Oral Presentation ANZOS-OSSANZ-AOCO Joint Annual Scientific Meeting 2017

Communities identify key complex drivers for obesity aligned with the Foresight Map but focus more on elements amenable to change (#118)

Jaimie A McGlashan 1 2 , Joshua Hayward 1 , Andrew Brown 1 , Brynle Owen 1 , Michael Johnstone 2 , Doug Creighton 2 , Steven Allender 1
  1. Global Obesity Centre, Deakin University, Geelong, VIC, Australia
  2. Institute for Intelligent Systems Research and Innovation , Deakin University, Geelong, VIC, Australia

Introduction:

Systems thinking methods, such as systems mapping, have been used to gain insight into the interplay of multiple causes and identify potential points for intervention. The Foresight map provides such a picture from the point of view of internationally recognised research leaders in obesity. Recent efforts to map systems from the perspective of community stakeholders present an opportunity to examine how community led systems maps compare to the Foresight map. This research measures the similarity between the Foresight obesity systems map, and a community developed map of the local drivers of obesity.

Methods:

A formal systems mapping process was conducted with 160 community members from Western Victoria to develop a systems map of the causes of childhood obesity within their region. Variables from the community-developed systems map were coded against the themes defined in the Foresight map to allow comparison of the size of themes and strength of their adjoining causal relationships.

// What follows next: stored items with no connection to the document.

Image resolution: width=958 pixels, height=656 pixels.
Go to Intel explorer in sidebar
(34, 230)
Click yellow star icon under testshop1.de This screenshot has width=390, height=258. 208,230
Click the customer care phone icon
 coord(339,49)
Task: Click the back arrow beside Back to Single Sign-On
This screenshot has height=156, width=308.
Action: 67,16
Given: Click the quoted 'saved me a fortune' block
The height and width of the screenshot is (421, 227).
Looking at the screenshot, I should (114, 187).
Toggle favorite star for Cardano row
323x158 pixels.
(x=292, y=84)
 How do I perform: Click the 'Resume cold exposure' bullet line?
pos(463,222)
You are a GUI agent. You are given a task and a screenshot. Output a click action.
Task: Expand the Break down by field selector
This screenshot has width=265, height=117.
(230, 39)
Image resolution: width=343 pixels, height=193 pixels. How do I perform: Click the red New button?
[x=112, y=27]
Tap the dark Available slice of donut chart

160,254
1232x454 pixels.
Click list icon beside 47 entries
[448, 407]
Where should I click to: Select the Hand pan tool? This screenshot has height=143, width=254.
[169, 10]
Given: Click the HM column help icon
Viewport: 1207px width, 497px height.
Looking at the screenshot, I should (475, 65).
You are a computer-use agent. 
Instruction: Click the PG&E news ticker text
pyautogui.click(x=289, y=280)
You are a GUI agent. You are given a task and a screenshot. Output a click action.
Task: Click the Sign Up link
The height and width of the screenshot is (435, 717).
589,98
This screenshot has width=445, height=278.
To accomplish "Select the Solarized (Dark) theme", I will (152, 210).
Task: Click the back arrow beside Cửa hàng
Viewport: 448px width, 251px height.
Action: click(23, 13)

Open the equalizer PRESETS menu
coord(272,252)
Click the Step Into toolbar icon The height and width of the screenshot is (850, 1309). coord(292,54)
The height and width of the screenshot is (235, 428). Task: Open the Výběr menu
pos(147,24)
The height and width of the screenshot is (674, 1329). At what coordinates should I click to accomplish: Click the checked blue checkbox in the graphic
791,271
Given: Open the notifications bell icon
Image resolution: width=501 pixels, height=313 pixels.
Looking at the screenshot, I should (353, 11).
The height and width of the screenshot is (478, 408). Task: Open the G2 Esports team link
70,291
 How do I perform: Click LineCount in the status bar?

Key variables were identified in each map using network analysis techniques. These variables were compared to understand the similarity in influential variables in the systems as defined by the two groups.

Results:

Compared to the Foresight map, the community map focused more on social influences, such as social psychology (37% of variables) and built physical activity environment (19%) and less on physiological and biological factors (2%), which was the Foresight map’s largest domain (23%). Comparing the relationships between the clusters, both maps reflected a strong impact of built environments on an individual's behaviour. Network analysis showed similar strength of media and available time within both maps.

Conclusion:

The identification of social and environmental drivers over physiological factors in the community map provides evidence of the community’s focus and enthusiasm on drivers they could influence when describing the causes of obesity.